Pros: no PyPI / wheel build; reuses existing skills-submodule pattern.
Cons: submodule UX is famously thorny (every checkout needs --recursive; CI must git submodule update); harder to version-pin to a specific commit deliberately.

Option C: Pre-commit + CI drift check (keep current pattern, add automation)

Add a scripts/check_mirror_parity.sh to both repos that diffs the mirrored files against the sibling repo and fails the commit/PR if they differ.

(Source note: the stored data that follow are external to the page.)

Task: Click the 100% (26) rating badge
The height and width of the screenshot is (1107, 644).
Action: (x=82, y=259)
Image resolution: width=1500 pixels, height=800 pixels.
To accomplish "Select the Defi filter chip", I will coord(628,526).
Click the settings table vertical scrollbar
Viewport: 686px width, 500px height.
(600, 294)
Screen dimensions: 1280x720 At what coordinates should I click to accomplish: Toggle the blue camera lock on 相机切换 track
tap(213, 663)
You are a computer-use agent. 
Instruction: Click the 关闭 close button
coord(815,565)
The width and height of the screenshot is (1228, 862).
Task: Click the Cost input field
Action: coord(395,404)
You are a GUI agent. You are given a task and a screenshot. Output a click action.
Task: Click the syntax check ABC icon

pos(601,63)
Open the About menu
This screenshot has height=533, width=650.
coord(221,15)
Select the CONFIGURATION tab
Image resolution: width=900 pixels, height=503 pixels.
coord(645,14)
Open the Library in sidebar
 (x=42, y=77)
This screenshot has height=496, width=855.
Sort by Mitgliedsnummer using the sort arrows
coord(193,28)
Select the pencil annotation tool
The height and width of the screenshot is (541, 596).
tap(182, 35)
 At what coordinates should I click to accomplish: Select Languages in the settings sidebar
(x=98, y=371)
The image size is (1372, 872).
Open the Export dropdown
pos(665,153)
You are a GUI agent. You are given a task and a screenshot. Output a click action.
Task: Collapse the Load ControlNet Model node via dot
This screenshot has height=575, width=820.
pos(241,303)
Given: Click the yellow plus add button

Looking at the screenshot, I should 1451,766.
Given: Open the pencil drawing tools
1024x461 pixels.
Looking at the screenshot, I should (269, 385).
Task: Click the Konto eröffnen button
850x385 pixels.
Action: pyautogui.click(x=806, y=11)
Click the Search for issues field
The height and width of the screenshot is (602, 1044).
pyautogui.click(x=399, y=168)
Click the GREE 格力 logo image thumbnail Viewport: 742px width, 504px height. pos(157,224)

Pros: minimal disruption; no new infra.
Cons: still error-prone in spirit — relies on the operator/developer running both repos locally; CI needs cross-repo checkout to compare; doesn't solve the fingerprint-parity blast radius problem.

Recommendation

Option A. It mirrors the existing archiver-client pattern operators + agents already understand, makes drift impossible at import time, and prepares for Replicator's hash-verify path. Defer until Replicator is being stood up (Phase 6) — the urgency is fingerprint parity, and Watcher↔Archiver alone has tolerable drift today.

Scope of this issue

  • Research + design doc only. Do not implement here.
  • Read the trajectory doc at docs/research/2026-05-06-archiver-information-model.md and the Phase 4/5 plans in /home/exedev/archiver/docs/plans/ to understand what fingerprint parity guarantees Replicator will need.
  • Land the design as docs/plans/<date>-shared-content-acquisition-package.md.
  • File follow-up implementation issues when the design is approved.